上面的输出来自crashDiagnostics,捕捉到一个用户遇到的crash。其中diagnosticMetaData包含了系统版本号等有用信息。因为捕捉到的是个crash,所以数据还包含了callStackTree,下一节将对此做更进一步的说明。

理解MXCallStackTree

对MetricKit探索得越多,你越会发现它对于苹果自带工具有很大的增强,如Xcode Organizer。即使用户离开你的App,在Organizer页面仍旧可以看到MetricKit报告,即使你的App没有引入MetricKit。

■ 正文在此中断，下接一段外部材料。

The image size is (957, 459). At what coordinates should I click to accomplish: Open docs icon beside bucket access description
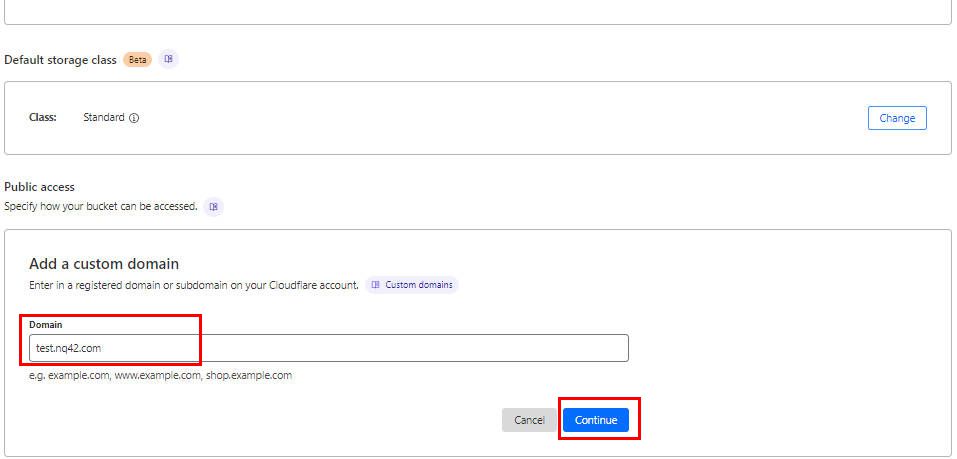pyautogui.click(x=214, y=207)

MetricKit Xcode Organizer.png

如你所见(上图),这个App处于活跃状态并且在Xcode右侧能看到真实数据。因为苹果免费提供了很多数据。不过,要是再能引入MetricKit的话,你就能更充分的利用这些数据并且将它们与你自己的metric关联、更灵活的展示数据。

MXCallStackTree是使用MetricKit的一大好处,不仅可以知晓crash和exception,还能获得JSON格式的StackTree。对于解决bug非常有帮助。

理解MXAppExitMetric

MXAppExitMetric是iOS14引入的,App退出类型包括:

  • 前台退出
  • 后台退出

用户退出App的原因有很多。有时是用户有意关闭App,有时是操作系统关闭了App,或是低内存和exception导致App退出。

在Organizer里查阅

苹果在Organizer里提供免费的可视化数据,数据来自于App Store Connect。

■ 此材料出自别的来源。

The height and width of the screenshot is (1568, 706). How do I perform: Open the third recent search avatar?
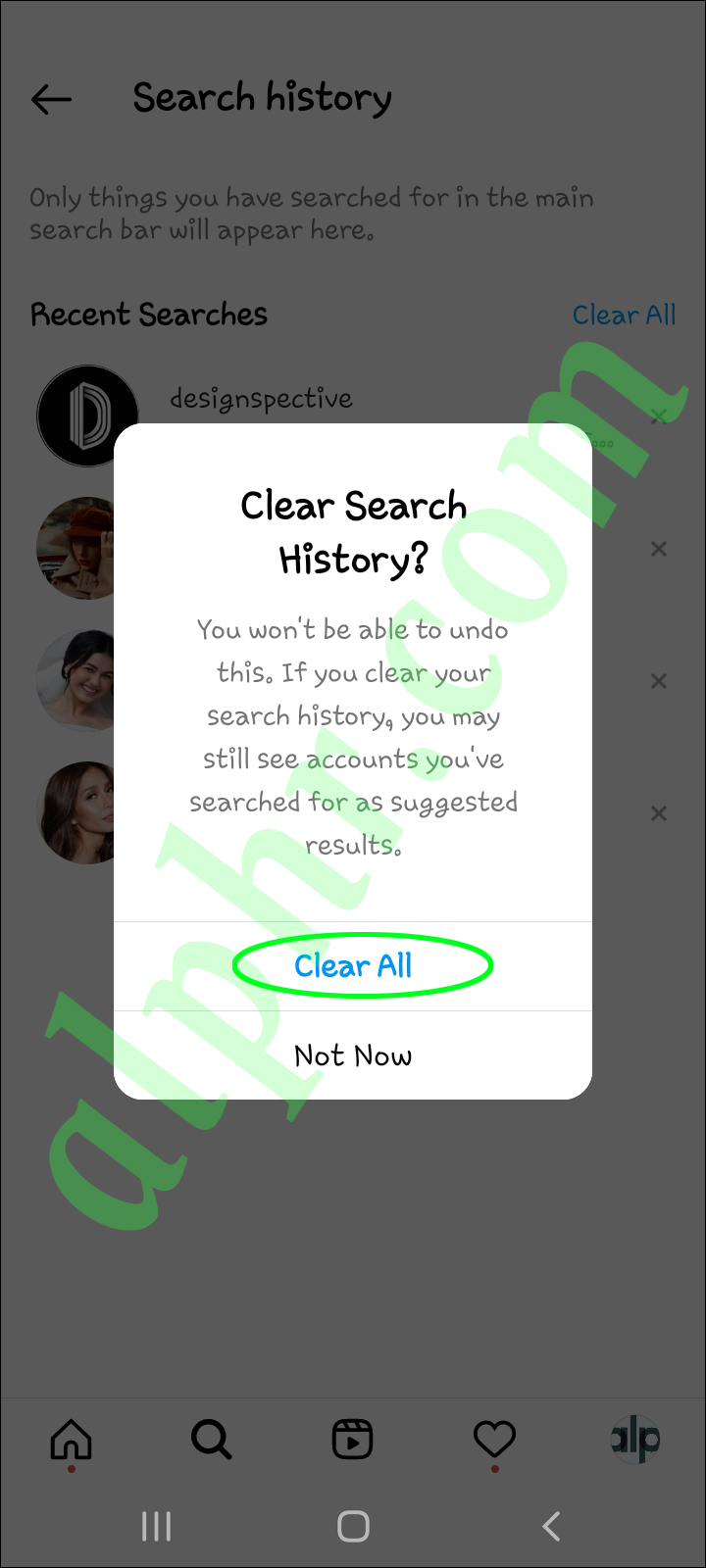[76, 681]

尽管你在Organizer里无法获取到使用MetricKit时那么全的数据,但还是能获取到这些: Crash

  • 写磁盘
  • 电量使用
  • 电池使用
  • 挂起率
  • 加载时间
  • 内存
  • 滚动

创建表格和报告

上面章节中的内容都可以表现为表格。通常,数据以直方图表示。

Organizer Scrolling

上图是一个Scrolling metric的直方图,展示了用户开始滚动的时间。上图中,可以看到在持续下降后,数据突然飙升。也许你应当研究下这个现象的原因,以及为何版本间有如此差异。

上图是一个在App Store上线的App的真实数据。数据有很多细节。你可以看到不同因素对于用电量的影响:Networking、Display等。上图示例中,该App耗电量占每天总量的8.29% 虽然数据不能给出准确的基准值,但是可以给你很多性能改进的依据。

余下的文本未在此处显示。